In the final seasons of their baseball careers, Andy Pettitte and Mariano Rivera were able to ride off into the sunset with their heads high. Although they played for the worst Yankees team in over 20 years, they still performed at the level that fans have come to expect from them. At 43 years old, Mariano Rivera's pitching was nearly indistinguishable from the years when he was winning championships in his late 20's. As an old and gray 41-year old, Andy Pettitte earned his keep as a top of the rotation starter, something he's done seemingly every year since 1995. After a long, frustrating season it was at least a small consolation to see two members of the "core four" walk away on top of their game. So where does that leave the last remaining member?

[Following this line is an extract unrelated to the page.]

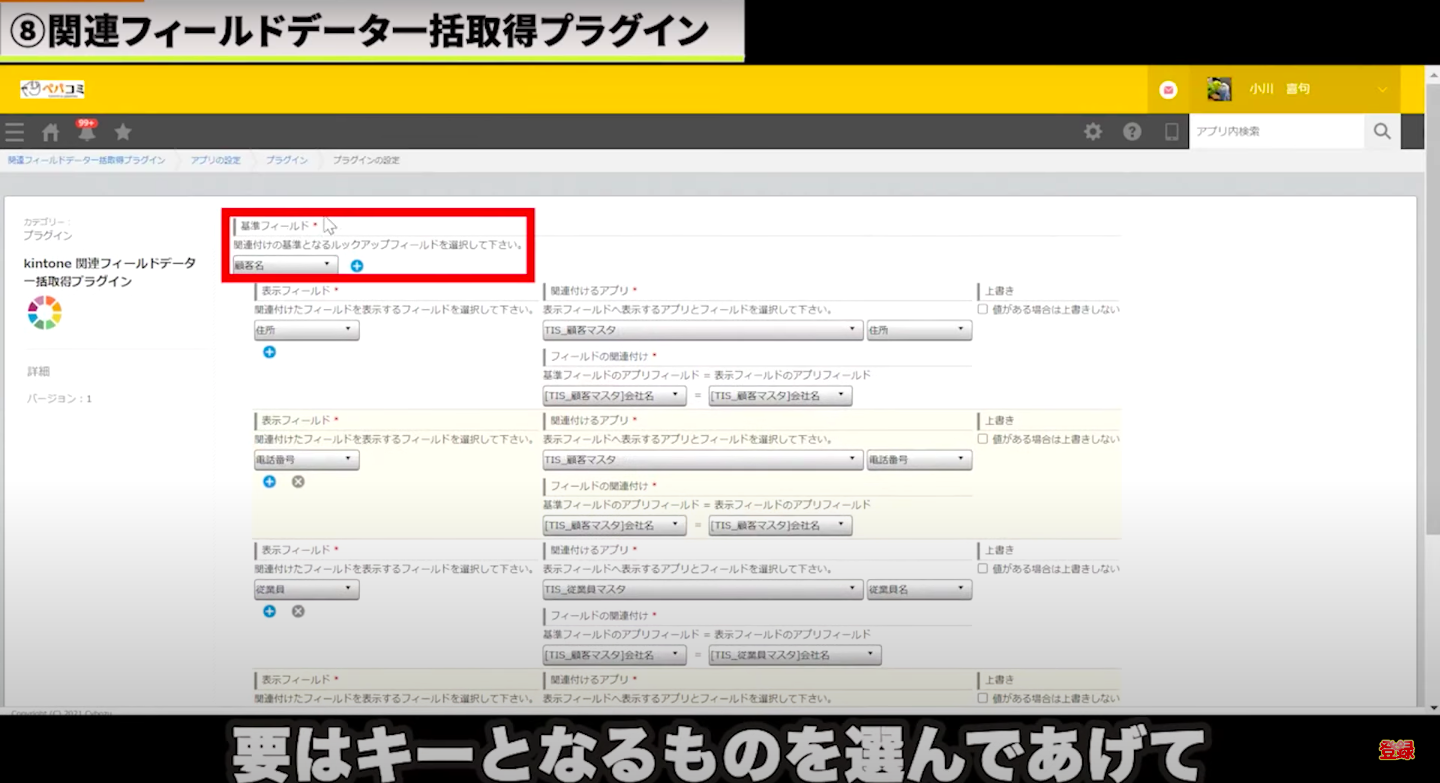Enable overwrite checkbox for 住所 row
The image size is (1440, 783).
pyautogui.click(x=982, y=310)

The aging roster that made up the 2013 Yankees will only continue to decay in 2014 and Derek Jeter will most likely be part of the problem. From the look of it, the DH spot will have to be used as a musical chair for all of the late 30-somethings on the team, so the 40-year old Jeter will have to primarily play shortstop. At least that's the plan. The problem is that Jeter has been playing one of the most physically demanding positions in the sport every day for the past 19 years and it's taken quite a toll on his body. After playing just 17 games last year due to a rash of injuries, it's reasonable to think that he might struggle to stay on the field even if he was given a part-time role at shortstop. That leaves the chances of him flourishing in his usual role, like Pettitte and Rivera did in their final seasons, at very, very slim. It's also bad news for fans with seats behind first base as Eduardo Nunez might see even more playing time at shortstop in 2014.

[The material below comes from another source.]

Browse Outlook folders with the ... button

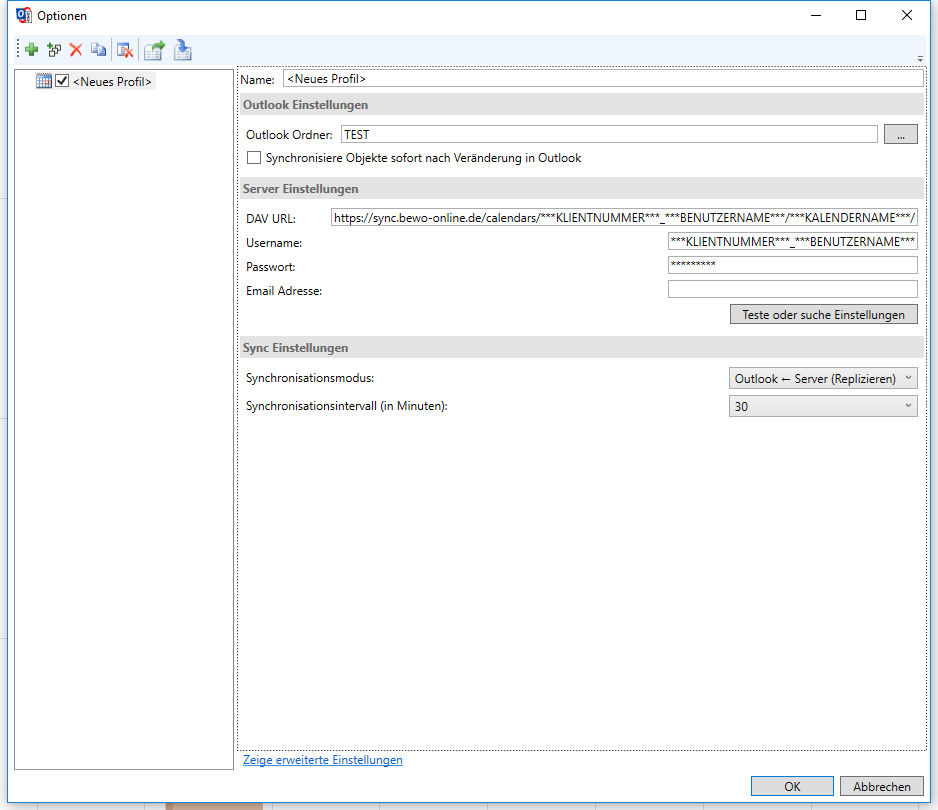(900, 133)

But let's say Derek Jeter miraculously gets put back together and is healthy for 2014. What kind of production can you expect from a 40-year old infielder? There has been exactly one player in the modern era that has played shortstop full-time at age 40. Omar Vizquel, whose value was always tied to his glove, put up a paltry .246/.305/.316 line as a 40-year old with the San Francisco Giants, which was well below his career .272/.336/.352 career line. Craig Biggio's career numbers fall right in line with Derek Jeter's and he happened to be an everyday second baseman at age 40. That year he managed to go .246/.306/.422, pretty weak compared to the .281/.363/.433 line he put up for his career. As a big shortstop, Jeter has always been compared to Cal Ripken Jr. Well, Ripken was an everyday third basemen in his final season at age 40 and stumbled his way to a .239/.276/.361 batting line, a far cry from his career .276/.340/.447 marks that put him in the Hall of Fame.

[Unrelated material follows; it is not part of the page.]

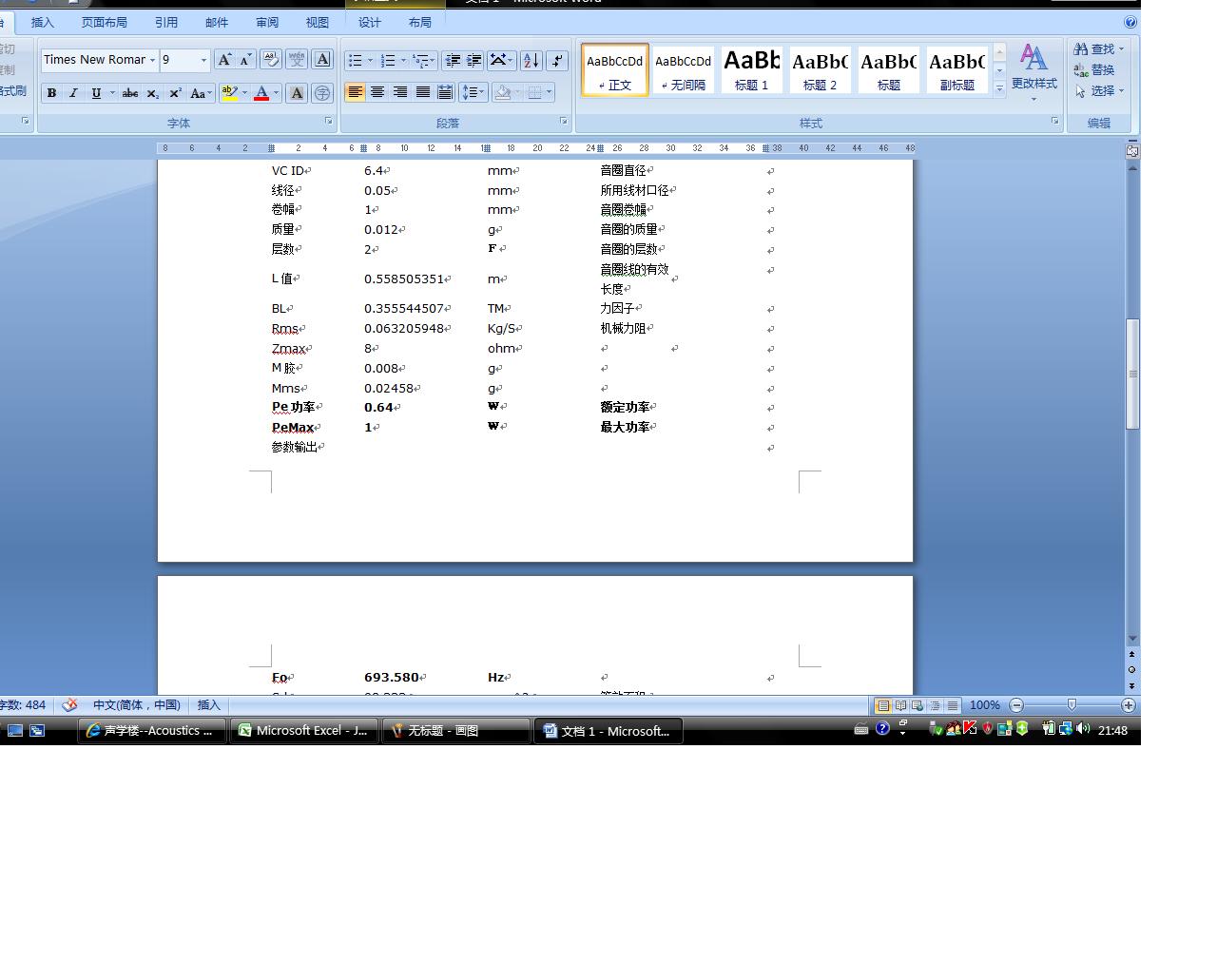Switch to Microsoft Excel in the taskbar
Screen dimensions: 1217x980
point(303,731)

With those players, all of them very good for a very long time, a precedent has been set as far as what to expect from Derek Jeter in 2014. Not much. The Captain has proved doubters wrong before, and his career line of .312/.381/.446 is better than any of the three mentioned above. So there's a chance that his numbers don't sink as low as they did for that trio. However, it's safe to say that Jeter's 2014 season won't resemble his dominant form of the championship years and he might not even be able to leave the game on his own terms like his homeboys Andy and Mo.